§ Task inputs:
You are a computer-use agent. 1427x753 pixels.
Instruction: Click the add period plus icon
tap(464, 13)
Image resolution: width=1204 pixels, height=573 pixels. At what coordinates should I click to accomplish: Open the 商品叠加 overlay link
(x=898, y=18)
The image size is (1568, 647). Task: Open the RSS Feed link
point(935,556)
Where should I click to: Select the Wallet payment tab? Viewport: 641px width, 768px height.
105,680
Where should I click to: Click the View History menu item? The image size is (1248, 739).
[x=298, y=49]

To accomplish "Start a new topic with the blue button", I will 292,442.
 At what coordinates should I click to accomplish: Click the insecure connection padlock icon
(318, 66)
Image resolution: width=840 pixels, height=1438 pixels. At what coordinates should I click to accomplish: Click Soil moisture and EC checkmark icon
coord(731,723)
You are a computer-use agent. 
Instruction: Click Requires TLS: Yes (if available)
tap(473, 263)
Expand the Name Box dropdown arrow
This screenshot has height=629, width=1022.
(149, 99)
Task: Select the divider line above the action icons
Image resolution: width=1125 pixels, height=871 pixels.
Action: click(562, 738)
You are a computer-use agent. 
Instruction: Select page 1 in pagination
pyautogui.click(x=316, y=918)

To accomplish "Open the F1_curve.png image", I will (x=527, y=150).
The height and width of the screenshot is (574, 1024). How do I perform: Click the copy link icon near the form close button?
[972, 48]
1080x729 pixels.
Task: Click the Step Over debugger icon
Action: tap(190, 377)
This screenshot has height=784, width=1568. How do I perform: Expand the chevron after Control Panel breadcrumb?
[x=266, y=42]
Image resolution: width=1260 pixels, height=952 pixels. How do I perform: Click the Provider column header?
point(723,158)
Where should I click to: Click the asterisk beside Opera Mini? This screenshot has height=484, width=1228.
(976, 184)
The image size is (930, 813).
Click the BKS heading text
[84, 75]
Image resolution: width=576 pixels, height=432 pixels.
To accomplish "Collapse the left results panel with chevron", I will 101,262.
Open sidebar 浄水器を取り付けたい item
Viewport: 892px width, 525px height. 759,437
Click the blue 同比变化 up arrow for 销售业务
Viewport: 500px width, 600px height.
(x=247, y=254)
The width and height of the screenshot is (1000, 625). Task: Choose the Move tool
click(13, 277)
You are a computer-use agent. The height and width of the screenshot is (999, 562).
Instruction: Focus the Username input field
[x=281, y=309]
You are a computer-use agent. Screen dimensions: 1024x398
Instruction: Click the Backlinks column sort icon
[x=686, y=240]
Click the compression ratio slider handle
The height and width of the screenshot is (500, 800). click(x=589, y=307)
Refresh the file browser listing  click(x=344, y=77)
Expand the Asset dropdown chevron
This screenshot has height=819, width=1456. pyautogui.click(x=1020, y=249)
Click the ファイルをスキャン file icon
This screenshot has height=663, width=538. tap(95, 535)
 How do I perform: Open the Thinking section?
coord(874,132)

§ Assignment: Look through the records above and please copy every line in which the string "agent" occurs.

§ Written solution:
You are a computer-use agent. 1427x753 pixels.
You are a computer-use agent. 
You are a computer-use agent. 
You are a computer-use agent. The height and width of the screenshot is (999, 562).
You are a computer-use agent. Screen dimensions: 1024x398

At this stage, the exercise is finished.